* [WORK REQUIRED] Could you copy the data verbatim, from its first line down to and including the line that contains "Action: [491, 19]"?

* [MATERIAL PROVIDED]
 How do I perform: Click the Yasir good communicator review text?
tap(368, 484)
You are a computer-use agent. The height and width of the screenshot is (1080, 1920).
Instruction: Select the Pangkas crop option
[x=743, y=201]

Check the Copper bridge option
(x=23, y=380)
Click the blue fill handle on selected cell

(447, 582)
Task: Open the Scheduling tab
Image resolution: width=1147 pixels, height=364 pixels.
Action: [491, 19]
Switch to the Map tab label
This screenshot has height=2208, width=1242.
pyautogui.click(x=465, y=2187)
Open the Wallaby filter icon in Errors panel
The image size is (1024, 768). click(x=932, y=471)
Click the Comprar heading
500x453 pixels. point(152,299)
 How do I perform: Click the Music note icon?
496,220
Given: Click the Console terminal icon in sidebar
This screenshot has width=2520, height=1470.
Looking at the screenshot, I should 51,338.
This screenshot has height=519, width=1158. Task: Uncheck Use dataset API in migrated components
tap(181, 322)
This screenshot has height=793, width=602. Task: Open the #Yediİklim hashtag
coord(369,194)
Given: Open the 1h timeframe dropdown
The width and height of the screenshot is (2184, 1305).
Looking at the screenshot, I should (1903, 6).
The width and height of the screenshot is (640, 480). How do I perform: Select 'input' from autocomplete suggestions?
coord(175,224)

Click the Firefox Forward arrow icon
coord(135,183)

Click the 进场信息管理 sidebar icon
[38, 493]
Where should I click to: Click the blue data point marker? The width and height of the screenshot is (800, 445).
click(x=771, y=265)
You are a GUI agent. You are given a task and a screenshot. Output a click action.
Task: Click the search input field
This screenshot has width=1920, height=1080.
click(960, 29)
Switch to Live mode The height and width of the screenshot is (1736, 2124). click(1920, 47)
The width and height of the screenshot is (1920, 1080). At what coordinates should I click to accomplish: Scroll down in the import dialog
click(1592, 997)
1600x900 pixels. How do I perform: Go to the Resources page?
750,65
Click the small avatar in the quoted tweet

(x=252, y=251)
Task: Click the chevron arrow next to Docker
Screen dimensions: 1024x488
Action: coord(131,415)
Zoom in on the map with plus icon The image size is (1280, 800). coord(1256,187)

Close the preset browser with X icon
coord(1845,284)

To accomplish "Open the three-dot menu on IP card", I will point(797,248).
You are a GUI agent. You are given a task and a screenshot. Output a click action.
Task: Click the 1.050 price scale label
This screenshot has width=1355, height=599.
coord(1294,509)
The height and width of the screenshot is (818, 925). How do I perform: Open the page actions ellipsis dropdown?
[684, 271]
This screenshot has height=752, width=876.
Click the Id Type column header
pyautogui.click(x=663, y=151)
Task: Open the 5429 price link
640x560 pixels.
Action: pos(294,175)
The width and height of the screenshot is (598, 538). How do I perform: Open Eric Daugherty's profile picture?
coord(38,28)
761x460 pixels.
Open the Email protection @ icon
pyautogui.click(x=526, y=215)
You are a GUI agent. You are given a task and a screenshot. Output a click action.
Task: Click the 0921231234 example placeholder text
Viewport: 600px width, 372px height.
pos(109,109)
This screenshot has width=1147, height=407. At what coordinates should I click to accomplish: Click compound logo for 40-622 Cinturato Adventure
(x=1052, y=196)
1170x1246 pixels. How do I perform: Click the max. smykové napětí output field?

* [RESPONSE BELOW]
 How do I perform: Click the Yasir good communicator review text?
tap(368, 484)
You are a computer-use agent. The height and width of the screenshot is (1080, 1920).
Instruction: Select the Pangkas crop option
[x=743, y=201]

Check the Copper bridge option
(x=23, y=380)
Click the blue fill handle on selected cell

(447, 582)
Task: Open the Scheduling tab
Image resolution: width=1147 pixels, height=364 pixels.
Action: [491, 19]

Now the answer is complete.